I split up the 30 percent this way- 10 percent went into my Roth IRA, 10 percent towards my savings, and 10 percent towards my smallest student loan. (My largest student loan already had a crazy amount of money going towards it because its minimum was so high. But I digress.)

And I followed my financial resolutions through thick and thin for the whole year and am continuing with them. There was a moment where I even tried to up my payout percentage to 40%, but that was way too much. Other than that- the 30% resolution was actually quite simple: whenever I received a paycheck I’d log onto Chase.com and make my transfers. There was something extremely satisfying about the whole thing.

If you’re making financial resolutions for the New Year, my advice is much like Jane’s in her last post: break down the goal into easy steps.
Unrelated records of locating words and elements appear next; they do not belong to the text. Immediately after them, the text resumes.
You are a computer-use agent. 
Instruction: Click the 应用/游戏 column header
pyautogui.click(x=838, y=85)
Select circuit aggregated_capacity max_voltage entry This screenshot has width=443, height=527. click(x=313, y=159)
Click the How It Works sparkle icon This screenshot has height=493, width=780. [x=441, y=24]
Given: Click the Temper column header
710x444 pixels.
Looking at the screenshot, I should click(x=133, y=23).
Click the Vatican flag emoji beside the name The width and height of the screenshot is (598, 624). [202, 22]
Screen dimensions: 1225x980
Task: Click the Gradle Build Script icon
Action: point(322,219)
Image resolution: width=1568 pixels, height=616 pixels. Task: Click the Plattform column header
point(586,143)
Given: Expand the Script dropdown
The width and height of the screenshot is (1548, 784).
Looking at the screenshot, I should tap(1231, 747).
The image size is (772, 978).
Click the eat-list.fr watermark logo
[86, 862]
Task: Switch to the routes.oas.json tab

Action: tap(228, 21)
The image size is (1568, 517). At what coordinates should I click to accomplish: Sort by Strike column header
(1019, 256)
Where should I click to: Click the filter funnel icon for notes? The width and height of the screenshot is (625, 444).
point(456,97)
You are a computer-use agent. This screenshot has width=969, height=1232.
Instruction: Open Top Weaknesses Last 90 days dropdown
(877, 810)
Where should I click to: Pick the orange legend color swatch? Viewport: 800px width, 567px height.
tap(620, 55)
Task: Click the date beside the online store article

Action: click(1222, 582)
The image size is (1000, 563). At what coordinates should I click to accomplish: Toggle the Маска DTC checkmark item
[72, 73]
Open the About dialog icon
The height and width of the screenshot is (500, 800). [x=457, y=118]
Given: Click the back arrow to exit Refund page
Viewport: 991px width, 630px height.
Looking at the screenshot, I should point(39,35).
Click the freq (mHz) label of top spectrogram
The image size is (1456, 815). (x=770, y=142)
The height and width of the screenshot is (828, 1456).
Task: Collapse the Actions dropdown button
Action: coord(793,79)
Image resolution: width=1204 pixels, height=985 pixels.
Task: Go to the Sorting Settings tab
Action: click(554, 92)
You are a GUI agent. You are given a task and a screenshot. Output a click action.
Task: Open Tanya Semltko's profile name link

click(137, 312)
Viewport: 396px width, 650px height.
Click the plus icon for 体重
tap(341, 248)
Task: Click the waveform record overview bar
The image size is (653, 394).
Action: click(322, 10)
My financial resolutions last year were simply:

1. Put money into savings

2. Pay down student loan

3. Put money into Roth IRA

A lot less would have gotten done if I’d stopped there instead of making the simple breakdown of 10% from every paycheck towards each category.

So, if you have savings goals, save yourself a headache and break them down into steps that seem so easy as to be almost automatic. In fact, you can even automate the savings process by having your bank automatically put a certain amount of money into your Roth IRA and savings account every month. Just about all banks will do this for you.

Since I’m self-employed and am paid a different amount every month, I kept my process manual. Also, I get a gleeful joy out of manually saving money, but I’m weird like that.

Anyway, this year my financial goals are:

1) Pay extra $$ towards my BIG student loan

-This is broken down into the easy steps of

a) Finish paying down the little student loan the same way I was before. Just about done!

b) Put the 10% (plus the monthly minimum) I was putting into the small loan towards the big loan instead.


2) Find a savings account that pays way more interest than my bank. 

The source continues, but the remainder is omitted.